Abstract
PURPOSE
The aim of this study was to define very late survival in veterans who routinely underwent preoperative assessment of left ventricular function using radionuclide ventriculography (RNVG) before elective major vascular surgery from 7/84 to 7/88 at one Veterans Affairs Medical Center.
METHODS
RNVG defined left ventricular ejection fraction (EF) and determined the presence of ventricular wall motion abnormalities. Patients undergoing elective vascular surgery (n = 310) who had preoperative RNVG were then followed over the years using direct contact, VA administrative databases, and, most recently, the Social Security Death Index.
RESULTS
Follow-up was 6.64 +/- 4.62 years (range 0 to 16.2 years).

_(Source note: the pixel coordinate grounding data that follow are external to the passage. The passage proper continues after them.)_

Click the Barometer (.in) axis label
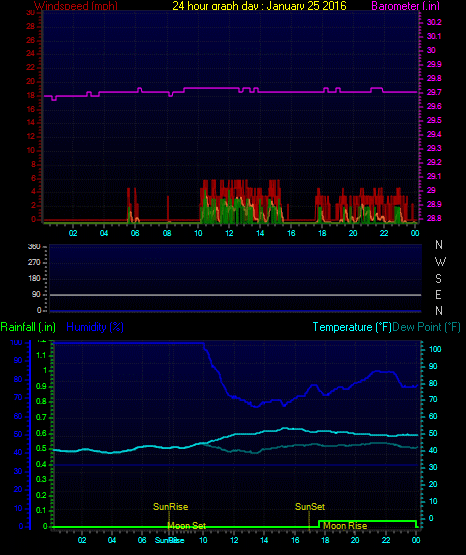 click(x=405, y=6)
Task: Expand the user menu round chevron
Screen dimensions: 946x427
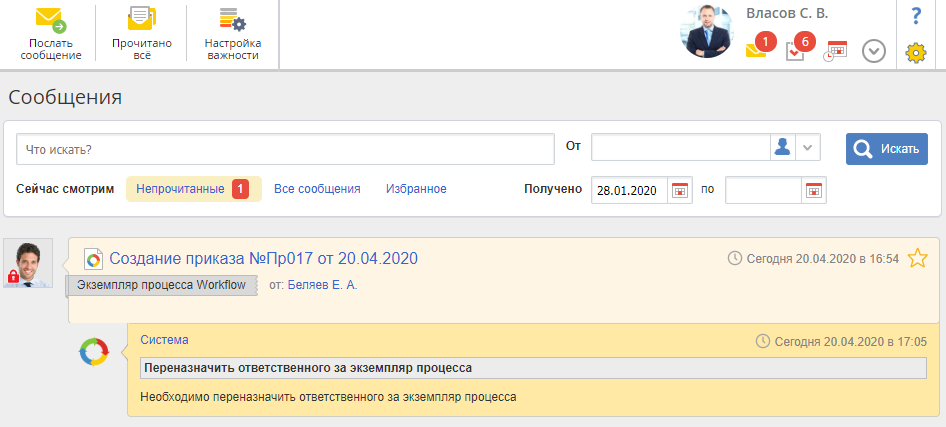Action: [874, 51]
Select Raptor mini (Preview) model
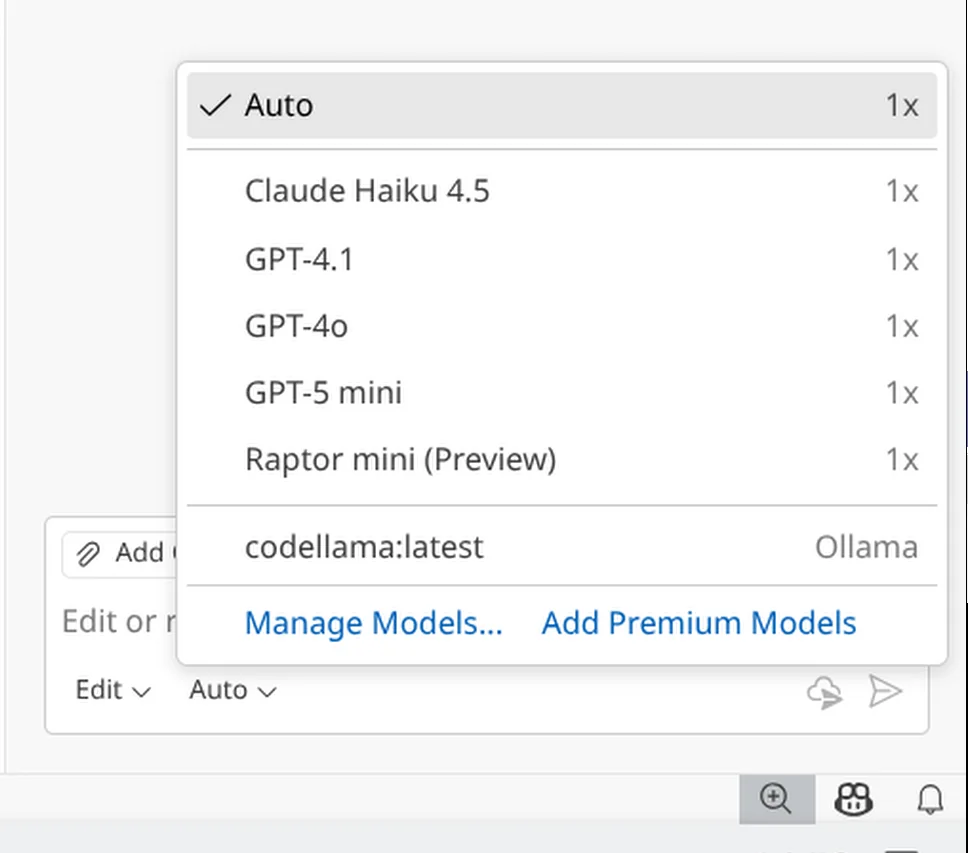Viewport: 968px width, 853px height. coord(400,460)
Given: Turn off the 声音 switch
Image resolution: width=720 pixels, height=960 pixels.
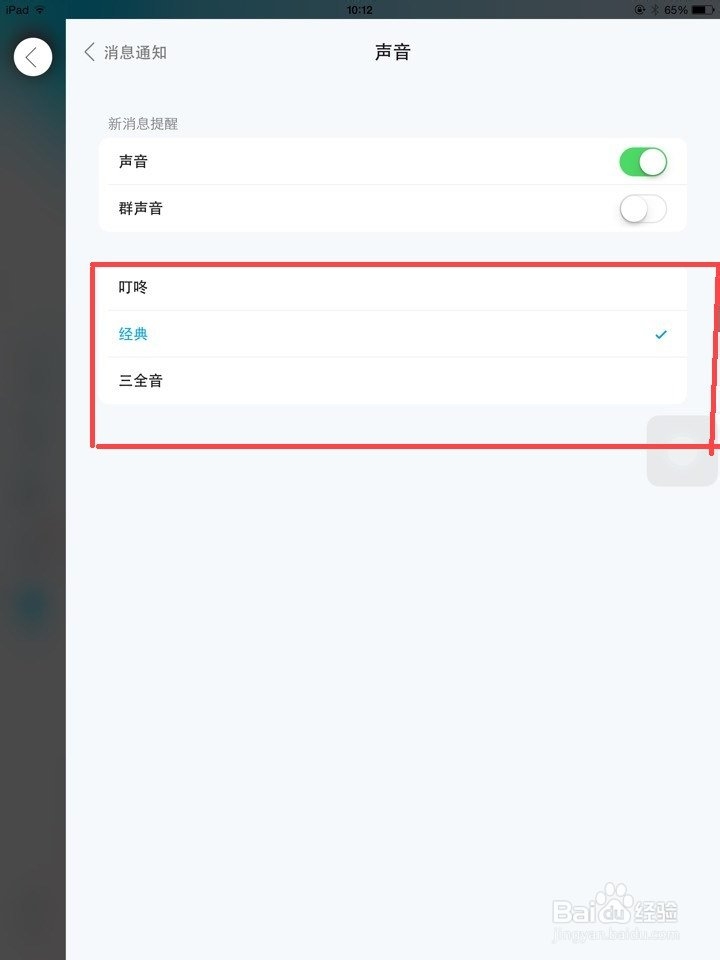Looking at the screenshot, I should 643,162.
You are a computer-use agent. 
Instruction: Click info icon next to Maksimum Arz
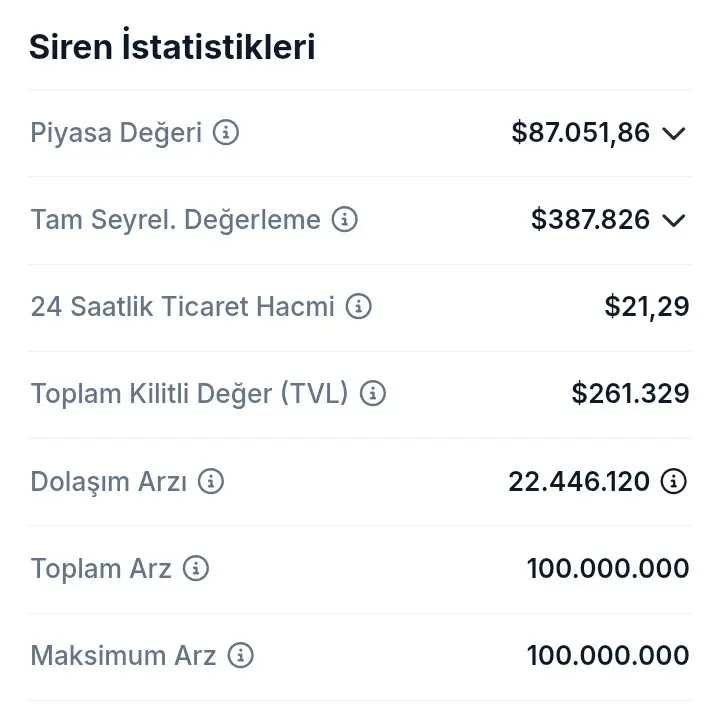click(x=240, y=655)
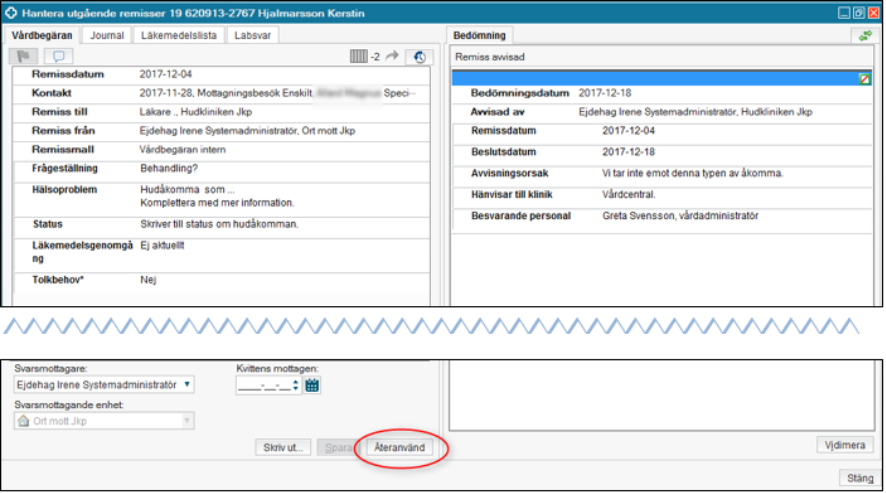Click the Skriv ut... button
This screenshot has height=493, width=886.
tap(285, 448)
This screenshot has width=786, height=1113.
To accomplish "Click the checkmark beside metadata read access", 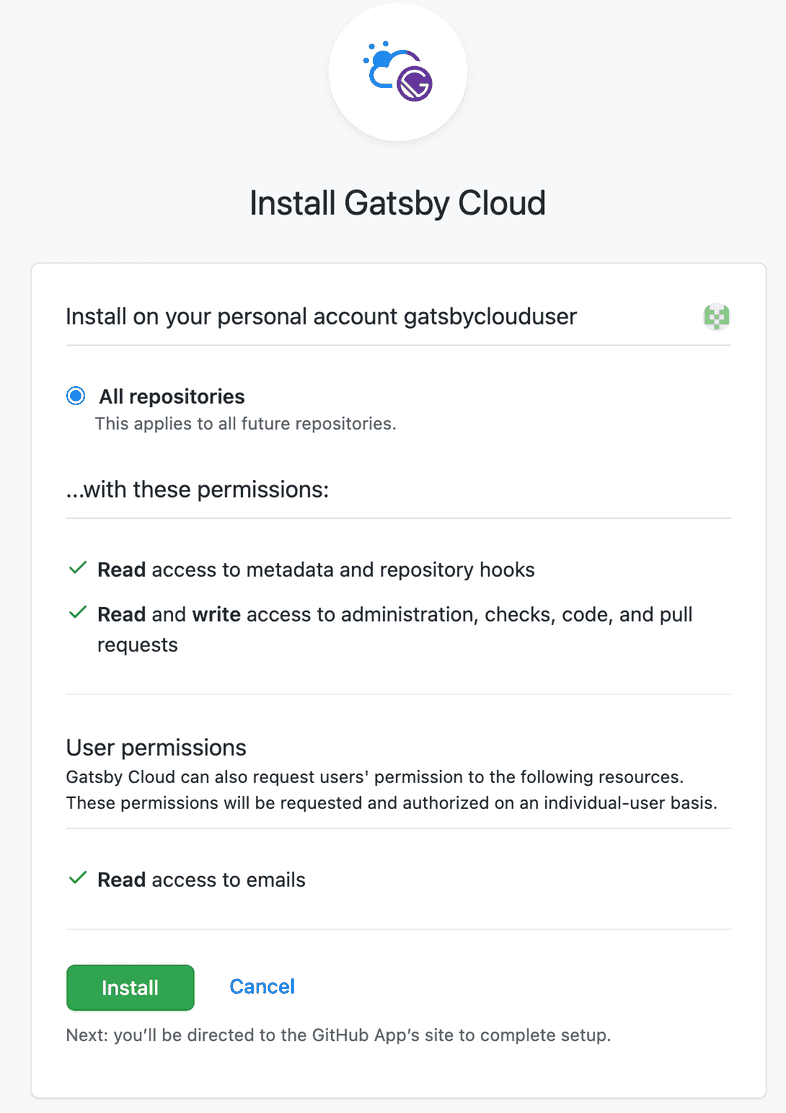I will (x=77, y=567).
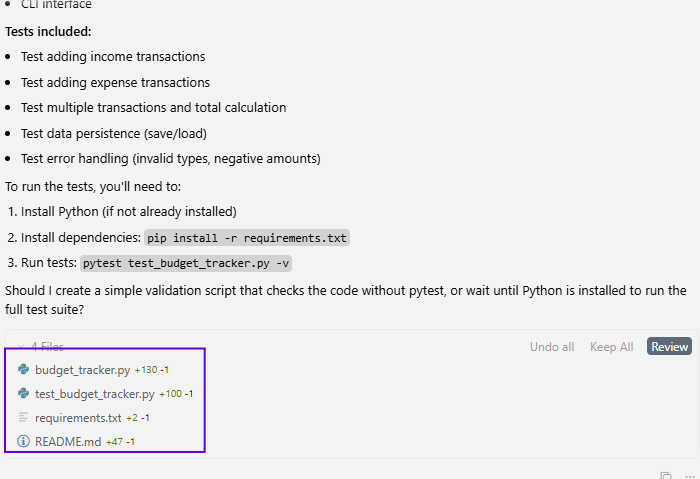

Current survival is 10% (11/107) after carotid surgery, 12% (10/82) after aortic aneurysm repair, 15% (17/111) after extremity reconstruction, and 0% (0/10) after visceral artery reconstruction (ns). There was no statistically significant difference in mortality between the different types of vascular surgery at 30 days or at 1, 5, and 10 years after surgery (ns). Actual survival rates at 5 years after carotid surgery, aneurysm repair, extremity reconstruction, and visceral reconstruction were 55, 61, 59, and 50%, respectively. Stepwise logistic regression analysis was performed which included preoperatively defined cardiovascular risk factors, type of surgery, and results of RNVG. The final regression model indicated that age, diabetes, smoking at the time of surgery, and low EF were independently associated with overall mortality while angina, prior myocardial infarction (MI), and type of operation were not. Mean survival duration with normal EF (>50%) was 7.99 years versus 4.78 years with low EF (P < 0.001). No patient with severe left ventricular dysfunction (EF < or = 35%; n = 39) or who had postoperative cardiac complications (MI, CHF, ventricular arrhythmia; n = 38) survived to the present.
CONCLUSIONS
Very late survival after major vascular surgery was related to the presence of diabetes, active smoking at the time of surgery, left ventricular function, and postoperative cardiac complications. Since there was no association of overall mortality with angina or prior MI, an aggressive approach to coronary evaluation in such patients might not alter very late survival.